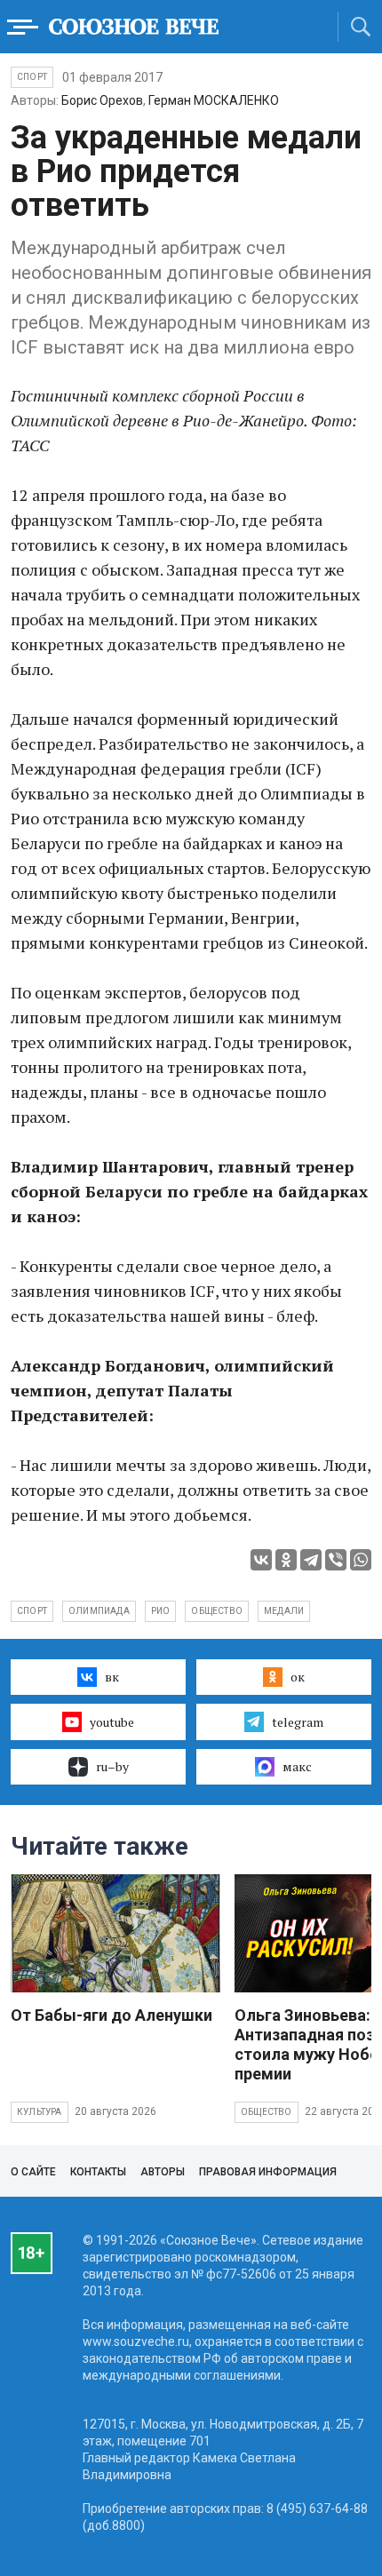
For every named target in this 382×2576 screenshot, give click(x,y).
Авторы (162, 2172)
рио (161, 1611)
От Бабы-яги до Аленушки (111, 2015)
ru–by (112, 1766)
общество (217, 1611)
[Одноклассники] (286, 1559)
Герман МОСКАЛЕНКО (213, 100)
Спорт (32, 77)
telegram (297, 1721)
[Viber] (335, 1559)
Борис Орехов (102, 100)
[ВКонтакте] (261, 1559)
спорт (32, 1611)
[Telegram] (311, 1559)
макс (297, 1766)
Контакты (98, 2172)
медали (284, 1611)
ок (297, 1676)
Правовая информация (268, 2172)
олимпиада (99, 1611)
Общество (266, 2112)
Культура (39, 2112)
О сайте (33, 2172)
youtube (112, 1721)
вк (112, 1676)
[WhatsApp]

******************************

- _EXERCISE AIM_:
Could you write out the records exactly while omitting every picture?

- _SOLUTION FOR THIS TASK_:
For every named target in this 382×2576 screenshot, give click(x,y).
Авторы (162, 2172)
рио (161, 1611)
От Бабы-яги до Аленушки (111, 2015)
ru–by (112, 1766)
общество (217, 1611)
[Одноклассники] (286, 1559)
Герман МОСКАЛЕНКО (213, 100)
Спорт (32, 77)
telegram (297, 1721)
[Viber] (335, 1559)
Борис Орехов (102, 100)
[ВКонтакте] (261, 1559)
спорт (32, 1611)
[Telegram] (311, 1559)
макс (297, 1766)
Контакты (98, 2172)
медали (284, 1611)
ок (297, 1676)
Правовая информация (268, 2172)
олимпиада (99, 1611)
Общество (266, 2112)
Культура (39, 2112)
О сайте (33, 2172)
youtube (112, 1721)
вк (112, 1676)
[WhatsApp]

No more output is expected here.